WHAT YOU WILL DO -> Reproduce each line from the records that holds "tweet".

Stored records ->
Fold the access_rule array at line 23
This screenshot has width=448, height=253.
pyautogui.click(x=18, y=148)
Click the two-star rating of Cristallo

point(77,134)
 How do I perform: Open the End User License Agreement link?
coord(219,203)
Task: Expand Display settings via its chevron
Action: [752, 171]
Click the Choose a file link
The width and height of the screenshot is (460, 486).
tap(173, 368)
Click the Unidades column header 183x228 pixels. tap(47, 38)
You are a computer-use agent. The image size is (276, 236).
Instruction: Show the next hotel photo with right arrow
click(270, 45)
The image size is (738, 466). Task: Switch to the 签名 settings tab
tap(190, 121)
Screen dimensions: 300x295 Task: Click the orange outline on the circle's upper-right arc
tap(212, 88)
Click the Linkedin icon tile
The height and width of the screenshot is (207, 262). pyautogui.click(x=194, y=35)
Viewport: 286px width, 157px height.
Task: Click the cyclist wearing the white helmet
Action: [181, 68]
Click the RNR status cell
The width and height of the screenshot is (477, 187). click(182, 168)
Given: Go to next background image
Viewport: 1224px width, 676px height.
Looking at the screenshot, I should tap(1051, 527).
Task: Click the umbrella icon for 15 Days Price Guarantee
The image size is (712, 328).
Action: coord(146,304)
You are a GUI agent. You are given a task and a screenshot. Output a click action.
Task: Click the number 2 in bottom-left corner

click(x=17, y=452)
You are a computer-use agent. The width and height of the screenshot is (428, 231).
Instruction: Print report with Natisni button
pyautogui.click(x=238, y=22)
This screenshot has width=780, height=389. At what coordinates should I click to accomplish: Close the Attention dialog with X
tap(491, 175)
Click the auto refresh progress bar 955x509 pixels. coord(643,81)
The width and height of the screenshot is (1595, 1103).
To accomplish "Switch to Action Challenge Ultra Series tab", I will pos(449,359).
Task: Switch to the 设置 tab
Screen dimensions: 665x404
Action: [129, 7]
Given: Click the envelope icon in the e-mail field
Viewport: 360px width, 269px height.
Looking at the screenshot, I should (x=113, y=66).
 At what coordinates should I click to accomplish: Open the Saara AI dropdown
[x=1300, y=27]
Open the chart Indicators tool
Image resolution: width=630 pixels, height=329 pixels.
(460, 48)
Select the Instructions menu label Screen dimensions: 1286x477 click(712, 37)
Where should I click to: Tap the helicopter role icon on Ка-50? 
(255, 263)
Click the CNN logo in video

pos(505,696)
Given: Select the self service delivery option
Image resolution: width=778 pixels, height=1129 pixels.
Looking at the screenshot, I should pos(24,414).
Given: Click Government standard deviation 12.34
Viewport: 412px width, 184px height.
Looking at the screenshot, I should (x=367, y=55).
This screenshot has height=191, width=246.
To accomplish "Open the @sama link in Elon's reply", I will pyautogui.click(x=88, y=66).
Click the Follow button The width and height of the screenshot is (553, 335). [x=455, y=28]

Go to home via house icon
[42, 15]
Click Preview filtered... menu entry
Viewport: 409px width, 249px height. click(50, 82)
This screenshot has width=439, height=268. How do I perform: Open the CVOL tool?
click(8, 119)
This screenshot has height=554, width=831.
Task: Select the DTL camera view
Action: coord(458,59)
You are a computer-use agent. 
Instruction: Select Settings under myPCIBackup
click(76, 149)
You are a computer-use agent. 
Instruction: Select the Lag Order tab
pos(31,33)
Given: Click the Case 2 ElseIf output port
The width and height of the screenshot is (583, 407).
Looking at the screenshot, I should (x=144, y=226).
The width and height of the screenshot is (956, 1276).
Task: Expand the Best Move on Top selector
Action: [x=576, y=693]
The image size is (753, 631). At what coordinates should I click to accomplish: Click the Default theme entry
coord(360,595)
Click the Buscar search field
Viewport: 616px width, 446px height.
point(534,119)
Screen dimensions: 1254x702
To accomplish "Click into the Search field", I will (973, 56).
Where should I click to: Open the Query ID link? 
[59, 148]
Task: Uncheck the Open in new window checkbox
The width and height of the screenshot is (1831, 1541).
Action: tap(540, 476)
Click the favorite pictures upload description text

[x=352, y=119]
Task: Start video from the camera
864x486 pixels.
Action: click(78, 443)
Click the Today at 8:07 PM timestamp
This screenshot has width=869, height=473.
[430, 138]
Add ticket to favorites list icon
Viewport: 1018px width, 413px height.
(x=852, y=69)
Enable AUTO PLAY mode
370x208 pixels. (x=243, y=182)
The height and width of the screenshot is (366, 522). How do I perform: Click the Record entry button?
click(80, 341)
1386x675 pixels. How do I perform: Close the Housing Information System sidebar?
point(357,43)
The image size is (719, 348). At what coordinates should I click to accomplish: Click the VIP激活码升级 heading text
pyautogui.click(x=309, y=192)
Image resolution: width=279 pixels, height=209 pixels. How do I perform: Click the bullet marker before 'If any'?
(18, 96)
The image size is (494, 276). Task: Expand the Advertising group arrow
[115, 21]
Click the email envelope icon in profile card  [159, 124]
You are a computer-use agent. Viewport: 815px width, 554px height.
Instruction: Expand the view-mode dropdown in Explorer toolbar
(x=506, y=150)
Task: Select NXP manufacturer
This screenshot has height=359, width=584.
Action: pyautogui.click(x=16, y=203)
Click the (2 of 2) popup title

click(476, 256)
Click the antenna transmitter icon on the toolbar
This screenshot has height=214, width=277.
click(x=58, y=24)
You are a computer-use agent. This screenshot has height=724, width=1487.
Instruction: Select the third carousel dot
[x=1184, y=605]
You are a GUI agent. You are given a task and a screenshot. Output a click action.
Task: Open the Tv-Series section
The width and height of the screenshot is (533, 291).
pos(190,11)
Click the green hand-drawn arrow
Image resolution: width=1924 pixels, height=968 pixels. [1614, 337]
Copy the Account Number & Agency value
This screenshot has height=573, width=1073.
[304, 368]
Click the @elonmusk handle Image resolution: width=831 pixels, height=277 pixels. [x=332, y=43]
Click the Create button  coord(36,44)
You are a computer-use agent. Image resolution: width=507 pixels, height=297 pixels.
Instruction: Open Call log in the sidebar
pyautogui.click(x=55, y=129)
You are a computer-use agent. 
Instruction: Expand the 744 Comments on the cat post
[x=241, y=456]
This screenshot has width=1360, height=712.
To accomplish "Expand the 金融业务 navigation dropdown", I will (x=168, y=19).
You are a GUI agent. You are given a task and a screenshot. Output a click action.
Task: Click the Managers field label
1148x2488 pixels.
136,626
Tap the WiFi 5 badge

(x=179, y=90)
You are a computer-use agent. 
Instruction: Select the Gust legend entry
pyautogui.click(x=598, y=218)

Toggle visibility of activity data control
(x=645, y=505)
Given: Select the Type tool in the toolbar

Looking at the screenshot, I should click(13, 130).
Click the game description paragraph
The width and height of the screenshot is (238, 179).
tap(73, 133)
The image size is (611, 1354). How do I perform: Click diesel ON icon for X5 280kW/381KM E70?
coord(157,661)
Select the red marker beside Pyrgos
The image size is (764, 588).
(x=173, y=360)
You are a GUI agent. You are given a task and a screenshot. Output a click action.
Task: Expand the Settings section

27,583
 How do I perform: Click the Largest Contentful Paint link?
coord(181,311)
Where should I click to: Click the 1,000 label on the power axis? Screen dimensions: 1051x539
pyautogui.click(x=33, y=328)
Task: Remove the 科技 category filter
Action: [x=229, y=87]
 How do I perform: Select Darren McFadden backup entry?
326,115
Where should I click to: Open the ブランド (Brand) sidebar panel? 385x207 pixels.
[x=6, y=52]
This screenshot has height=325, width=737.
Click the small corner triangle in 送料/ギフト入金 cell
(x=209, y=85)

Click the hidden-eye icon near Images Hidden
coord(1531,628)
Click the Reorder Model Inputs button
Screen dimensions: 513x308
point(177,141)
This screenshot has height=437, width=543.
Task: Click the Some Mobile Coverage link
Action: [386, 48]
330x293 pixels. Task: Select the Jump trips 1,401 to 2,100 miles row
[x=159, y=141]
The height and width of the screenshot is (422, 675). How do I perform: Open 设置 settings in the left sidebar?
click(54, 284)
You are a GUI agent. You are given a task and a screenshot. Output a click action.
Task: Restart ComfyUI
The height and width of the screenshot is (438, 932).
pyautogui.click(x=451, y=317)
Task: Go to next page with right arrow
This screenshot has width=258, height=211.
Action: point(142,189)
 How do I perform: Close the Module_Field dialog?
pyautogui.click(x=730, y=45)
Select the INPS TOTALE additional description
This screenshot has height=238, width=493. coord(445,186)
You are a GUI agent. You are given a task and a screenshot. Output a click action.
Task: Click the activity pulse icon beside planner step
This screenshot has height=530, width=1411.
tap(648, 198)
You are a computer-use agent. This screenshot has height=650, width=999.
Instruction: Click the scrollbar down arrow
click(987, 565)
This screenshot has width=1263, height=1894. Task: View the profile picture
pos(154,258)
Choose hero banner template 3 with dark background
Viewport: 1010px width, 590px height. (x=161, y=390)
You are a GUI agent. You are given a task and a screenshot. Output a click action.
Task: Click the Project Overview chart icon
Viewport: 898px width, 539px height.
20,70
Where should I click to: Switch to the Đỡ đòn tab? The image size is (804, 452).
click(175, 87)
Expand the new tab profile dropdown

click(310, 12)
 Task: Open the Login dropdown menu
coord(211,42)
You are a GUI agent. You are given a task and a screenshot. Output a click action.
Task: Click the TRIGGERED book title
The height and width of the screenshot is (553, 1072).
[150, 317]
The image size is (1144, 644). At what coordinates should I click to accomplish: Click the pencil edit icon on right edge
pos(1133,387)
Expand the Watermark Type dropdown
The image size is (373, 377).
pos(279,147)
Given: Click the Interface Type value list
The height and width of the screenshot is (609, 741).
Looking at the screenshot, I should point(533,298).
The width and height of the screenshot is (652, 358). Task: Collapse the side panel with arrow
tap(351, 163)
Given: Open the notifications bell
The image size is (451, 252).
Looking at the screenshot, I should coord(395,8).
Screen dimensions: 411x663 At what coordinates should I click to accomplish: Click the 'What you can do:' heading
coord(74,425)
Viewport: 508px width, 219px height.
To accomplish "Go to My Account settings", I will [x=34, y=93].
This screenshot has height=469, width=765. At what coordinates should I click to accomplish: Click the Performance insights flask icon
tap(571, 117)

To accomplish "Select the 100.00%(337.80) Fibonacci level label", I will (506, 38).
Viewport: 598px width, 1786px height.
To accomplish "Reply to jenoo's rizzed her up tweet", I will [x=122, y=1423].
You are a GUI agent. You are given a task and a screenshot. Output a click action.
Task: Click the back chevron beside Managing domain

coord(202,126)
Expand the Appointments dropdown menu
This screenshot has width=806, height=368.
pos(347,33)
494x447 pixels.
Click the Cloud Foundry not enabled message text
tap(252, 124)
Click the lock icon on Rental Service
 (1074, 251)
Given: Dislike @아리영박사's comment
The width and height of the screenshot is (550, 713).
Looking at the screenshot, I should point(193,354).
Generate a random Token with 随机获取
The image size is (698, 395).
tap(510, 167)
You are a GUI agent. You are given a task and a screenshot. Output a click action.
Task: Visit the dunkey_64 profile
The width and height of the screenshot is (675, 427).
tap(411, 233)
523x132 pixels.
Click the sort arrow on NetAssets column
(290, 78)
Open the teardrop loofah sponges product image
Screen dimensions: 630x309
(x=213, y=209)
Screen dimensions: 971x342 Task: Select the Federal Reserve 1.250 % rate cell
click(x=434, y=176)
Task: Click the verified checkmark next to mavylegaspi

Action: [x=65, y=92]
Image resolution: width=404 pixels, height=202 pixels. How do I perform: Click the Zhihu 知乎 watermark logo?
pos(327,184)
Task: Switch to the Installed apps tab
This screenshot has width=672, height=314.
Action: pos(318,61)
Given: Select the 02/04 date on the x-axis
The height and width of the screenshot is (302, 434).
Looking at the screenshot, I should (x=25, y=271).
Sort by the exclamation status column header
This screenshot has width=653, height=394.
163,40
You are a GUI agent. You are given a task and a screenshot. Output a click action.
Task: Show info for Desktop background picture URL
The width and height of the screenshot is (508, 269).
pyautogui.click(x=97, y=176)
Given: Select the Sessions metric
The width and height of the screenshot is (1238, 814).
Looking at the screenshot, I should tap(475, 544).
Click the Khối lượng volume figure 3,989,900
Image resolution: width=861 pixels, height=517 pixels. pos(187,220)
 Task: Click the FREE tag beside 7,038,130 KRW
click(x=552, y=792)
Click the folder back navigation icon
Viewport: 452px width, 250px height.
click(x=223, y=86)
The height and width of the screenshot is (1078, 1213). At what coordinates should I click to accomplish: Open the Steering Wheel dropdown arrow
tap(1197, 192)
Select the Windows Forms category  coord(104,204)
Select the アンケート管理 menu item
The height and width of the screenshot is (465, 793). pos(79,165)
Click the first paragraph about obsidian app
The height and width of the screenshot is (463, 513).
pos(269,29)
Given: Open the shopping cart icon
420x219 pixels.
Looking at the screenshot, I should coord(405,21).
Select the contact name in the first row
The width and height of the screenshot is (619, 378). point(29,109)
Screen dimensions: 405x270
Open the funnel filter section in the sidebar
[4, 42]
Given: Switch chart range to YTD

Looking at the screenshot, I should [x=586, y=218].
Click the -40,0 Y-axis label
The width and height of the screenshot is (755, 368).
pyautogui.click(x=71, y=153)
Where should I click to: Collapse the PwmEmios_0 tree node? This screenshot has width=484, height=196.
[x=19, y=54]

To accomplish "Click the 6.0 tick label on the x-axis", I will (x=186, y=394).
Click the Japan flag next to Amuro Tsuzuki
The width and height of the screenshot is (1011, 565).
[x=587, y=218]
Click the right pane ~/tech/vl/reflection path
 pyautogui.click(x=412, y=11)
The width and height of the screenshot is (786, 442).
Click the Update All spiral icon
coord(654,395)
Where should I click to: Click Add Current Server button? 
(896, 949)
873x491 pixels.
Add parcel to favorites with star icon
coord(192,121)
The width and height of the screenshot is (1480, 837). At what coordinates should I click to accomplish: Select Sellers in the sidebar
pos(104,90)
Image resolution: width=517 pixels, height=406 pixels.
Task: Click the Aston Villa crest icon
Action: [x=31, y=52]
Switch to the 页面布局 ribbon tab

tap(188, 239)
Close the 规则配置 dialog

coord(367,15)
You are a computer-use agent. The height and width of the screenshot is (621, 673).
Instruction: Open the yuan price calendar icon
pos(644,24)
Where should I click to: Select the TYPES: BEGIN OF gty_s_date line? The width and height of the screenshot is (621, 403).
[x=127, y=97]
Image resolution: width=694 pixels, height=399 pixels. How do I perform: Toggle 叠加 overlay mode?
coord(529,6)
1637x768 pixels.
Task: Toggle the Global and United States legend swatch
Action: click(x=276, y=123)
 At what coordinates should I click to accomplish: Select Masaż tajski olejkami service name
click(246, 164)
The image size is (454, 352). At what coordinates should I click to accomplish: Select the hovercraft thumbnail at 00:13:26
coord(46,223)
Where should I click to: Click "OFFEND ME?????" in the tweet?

EXERCISE SOLUTION ->
To accomplish "Reply to jenoo's rizzed her up tweet", I will [x=122, y=1423].
Where should I click to: Click "OFFEND ME?????" in the tweet?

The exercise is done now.